The point is that we are at an advanced enough stage of development that we can back engineer anything within our own paradigms. We can do literally anything with electricity, for example. I’m not claiming Corso was right. The historical evidence indicates we came up with integrated circuits all by ourselves. The very design of them even today harkens back to elements in place in the 1800’s. Intel did not get its ideas from Roswell, but AMD did get its ideas from Intel and back engineered all their chips from scratch. All they had were outputs. They put engineers who swore they had never seen the innards of an Intel chip, put them in a room and told them to design a chip that provided the same outputs as the Intel chips. Now that’s back engineering at its finest. And if there was anything the least bit electrical from an alien ship, you can bet that we are capable of figuring it out.
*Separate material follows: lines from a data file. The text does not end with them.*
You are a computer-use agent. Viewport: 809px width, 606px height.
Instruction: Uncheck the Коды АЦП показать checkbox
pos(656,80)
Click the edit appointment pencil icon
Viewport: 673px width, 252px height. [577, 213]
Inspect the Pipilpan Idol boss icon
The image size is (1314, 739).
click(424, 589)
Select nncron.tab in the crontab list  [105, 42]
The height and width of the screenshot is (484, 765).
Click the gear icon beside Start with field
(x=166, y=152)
Theorem Two: We have a Paradigm Problem. The previous pervasive paradigm was that “God did it.” The Holy Roman Empire ruled Europe with this paradigm until finally Henry VIII, the Enlightenment, and the Renaissance began to poke at it with sufficient zeal to break it open, helped along, oddly enough, by the Black Plague and the printing press. Dead people didn’t need clothes, so that made paper, the CD-ROM of the Renaissance, much cheaper. The survivors of the plague inherited the property of its victims thus creating a much more affluent society—and the rest is history!
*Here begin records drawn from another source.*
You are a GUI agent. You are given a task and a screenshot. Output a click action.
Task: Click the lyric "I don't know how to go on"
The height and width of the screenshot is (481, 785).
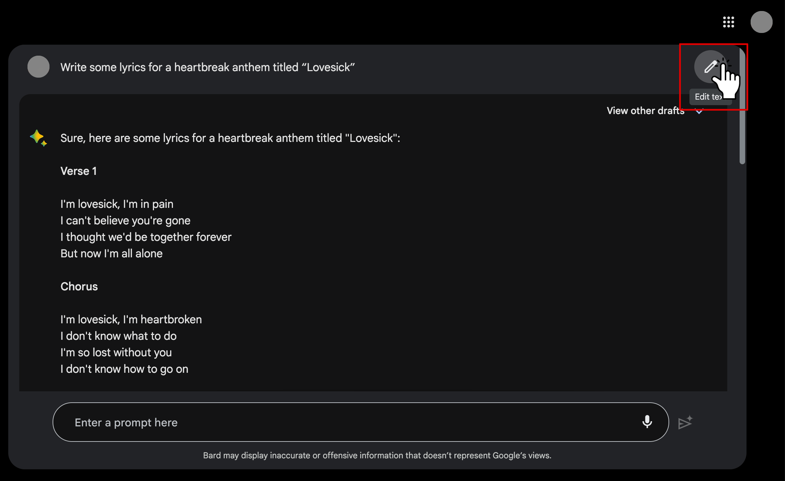coord(124,369)
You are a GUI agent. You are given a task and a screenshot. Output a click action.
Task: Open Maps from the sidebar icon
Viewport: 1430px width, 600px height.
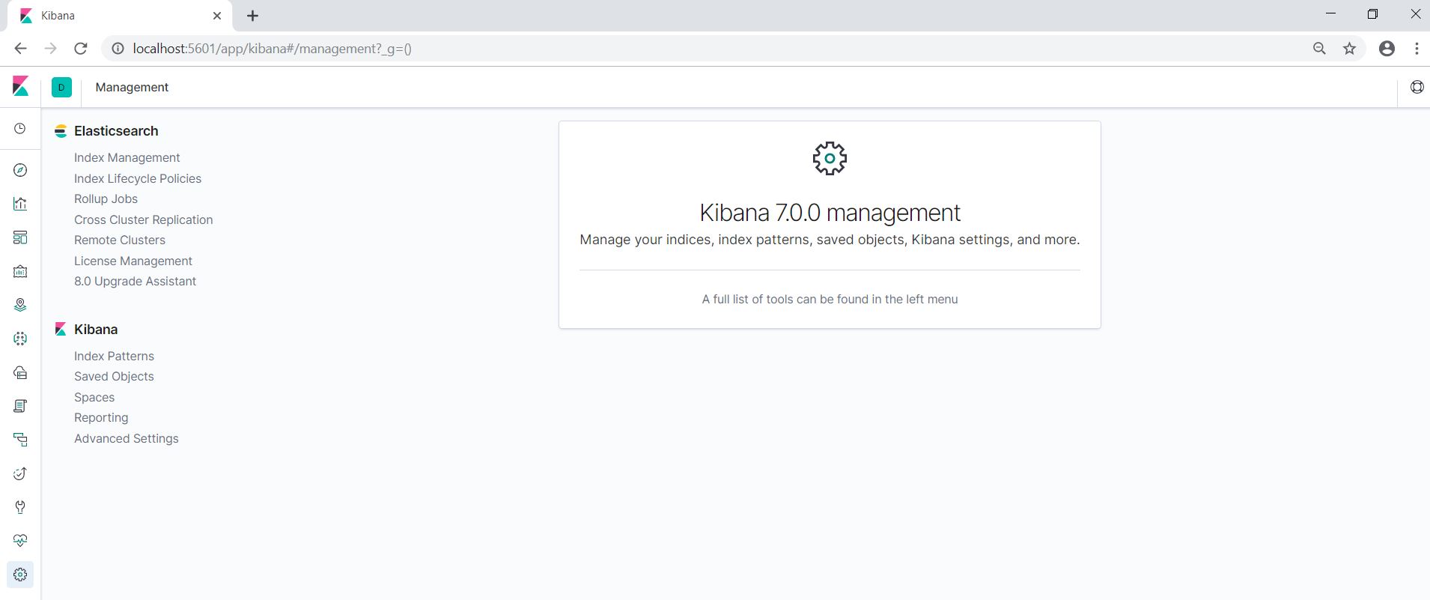20,305
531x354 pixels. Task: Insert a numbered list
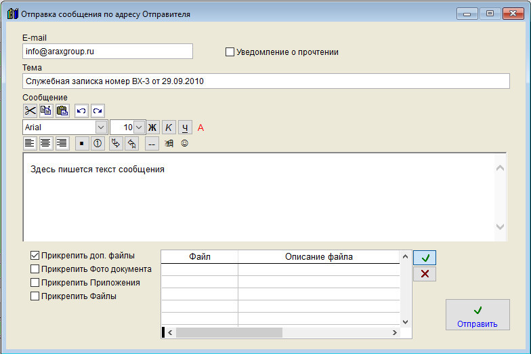98,143
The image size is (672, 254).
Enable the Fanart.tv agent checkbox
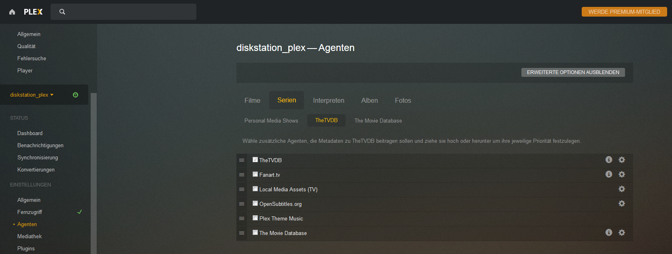tap(255, 174)
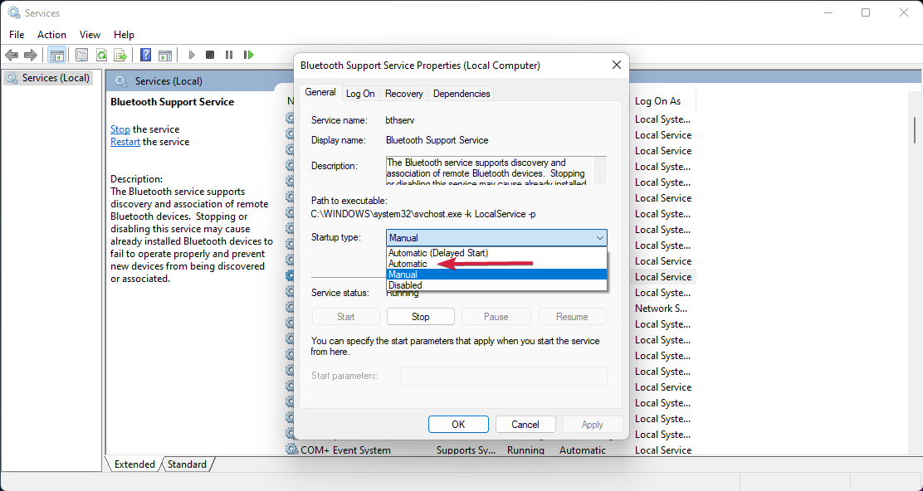Click the Back navigation arrow

pos(12,55)
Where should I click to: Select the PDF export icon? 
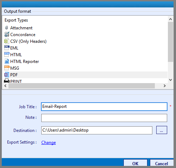[7, 75]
The “God did it” paradigm is still with us and causing problems as fundamentalists of all stripes continue to battle on behalf of their archaic beliefs, but the culture as a whole has moved on in the for of Newtonian physics, which is all but conquered and on to the kinds of physics we hear of today in quantum mechanics and relativity, two diametrically opposed viewpoints that have agreed to disagree. The paradigm this time is the Scientific Method, a reaction against the “God did it” folks insisting on proving everything with solid evidence. It needed to happen and it has done much to foster progress.
The problem is that it is an “in the box” method. You can’t “think outside the box” because you can’t prove there is an outside to the box. To those immersed in the Scientific Method, if you can’t prove there is an outside to the box, then it does not exist. This is made pervasive by peer review, which ensures no one will step outside the box at all. Obviously the Scientific Method has allowed many technological wonders, so this is proof staying inside the box is sufficient. Also, outside the box is inhabited by many demons, some of them the same demons that were pervasive in the “God did it” paradigm. We certainly do not want to return to THAT sorry scenario, which is another good reason to stay inside the box. It’s much safer there.
I believe we are at the end of what the present paradigm can do for us. Unfortunately, the attitude that if it can’t be proven scientifically, then not only does it not exist, we can’t even talk about it is stifling progress. We need the Lance Moodys of the world to point out some of the silliness of sloppy thinking, but they are throwing out the baby with the bathwater and that’s what we have to get beyond.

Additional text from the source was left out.